Die US-Investment-Boutique Perella Weinberg war ein, wenn nicht der Vorreiter des Trecks nach München. Kurz vor der Corona-Pandemie hatte sie 2020 im Ausgeh-Viertel Schwabing ihr Büro eröffnet - das einzige in Deutschland. Bis dahin hatten die Banker Europa von London aus bearbeitet, dann kam Paris hinzu. «In London und Paris gibt es eine hohe Konzentration von Unternehmen und Entscheidungsträgern – in Deutschland ist das stärker verteilt, hier ist man ständig unterwegs», sagt Dietrich Becker, Europa- Chef und Partner von Perella, im Gespräch mit Reuters. «Deshalb haben wir uns gefragt: An welchem Standort ist die höchste Konzentration von Kunden?» Die Antwort sei eindeutig gewesen: München.

«Hier arbeiten - und wohnen - viele Entscheidungsträger. Und es ist eine Stadt, wo man gut leben kann», sagt Becker. «München ist ein Super-Standort.» Mit Stefan Jentzsch und Johann von Wersebe sitzen zwei der Partner, also der höchstrangigen Banker, von Perella in München. Der ehemalige Deutsche-Bank-Finanzvorstand Marcus Schenck ist vor zwei Jahren von Perella Weinberg zum Rivalen Lazard gewechselt, ist aber in München geblieben. Auch die US-Investmentbanking-Boutique PJT Partners, die unter anderem die Software AG beim Verkauf an einen Finanzinvestor beraten hat, will Insidern zufolge bald nach München kommen.

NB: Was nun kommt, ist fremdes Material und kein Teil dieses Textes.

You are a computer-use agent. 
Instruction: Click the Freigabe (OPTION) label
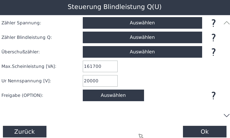(22, 95)
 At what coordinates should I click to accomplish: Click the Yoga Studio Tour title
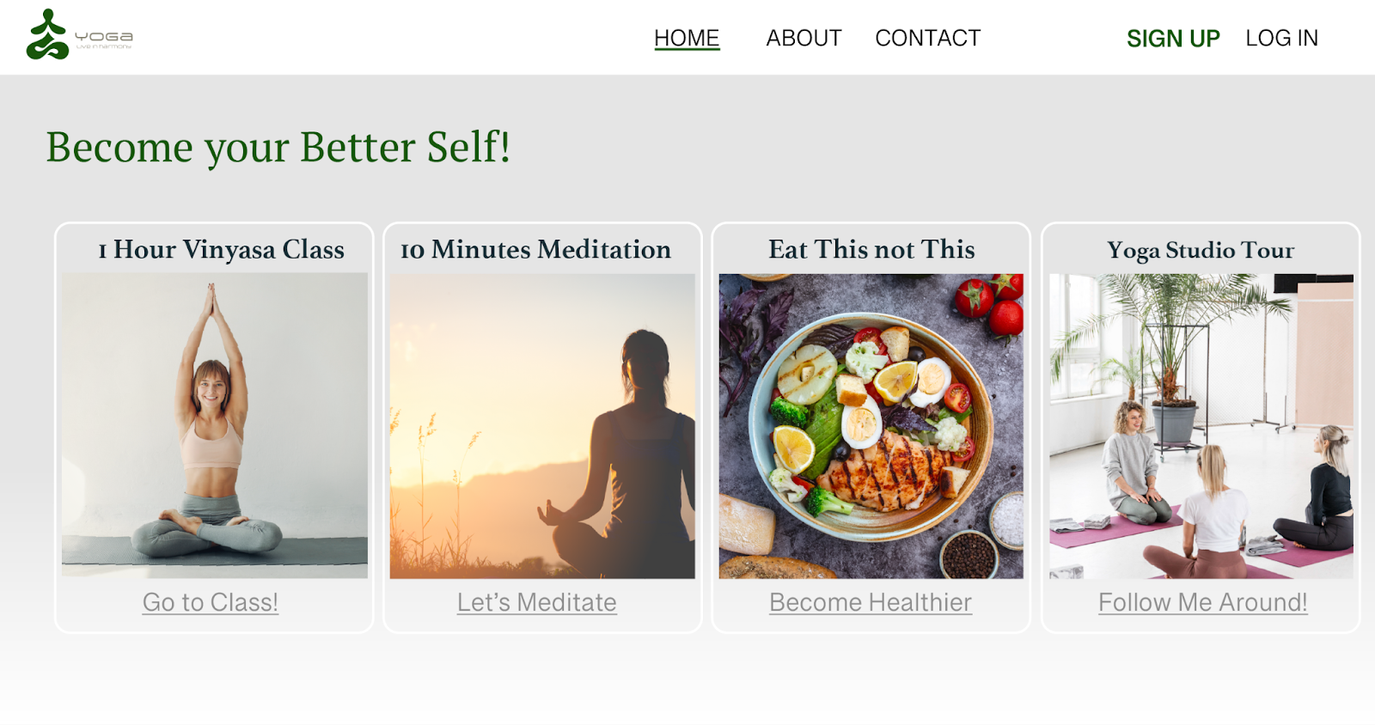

Dass München Frankfurt bald als deutsche Bankenhauptstadt ablöst, ist aber nicht zu erwarten. Morgan Stanley beschäftigt am Main rund 600 Banker, in München dürfte es anfangs eine kleinere zweistellige Zahl sein. Bei Goldman Sachs ist das Grössenverhältnis ähnlich. Und der Freizeitwert der Stadt mit den Bergen und Seen spielt eher für gesetztere Banker eine Rolle. «Aus dem europäischen Ausland betrachtet, ist München sicher attraktiv», sagt Fink, selbst im nahen Österreich daheim. «Aber wenn man seine Karriere beginnt, fühlen sich viele Kolleginnen und Kollegen in Frankfurt schneller zuhause.»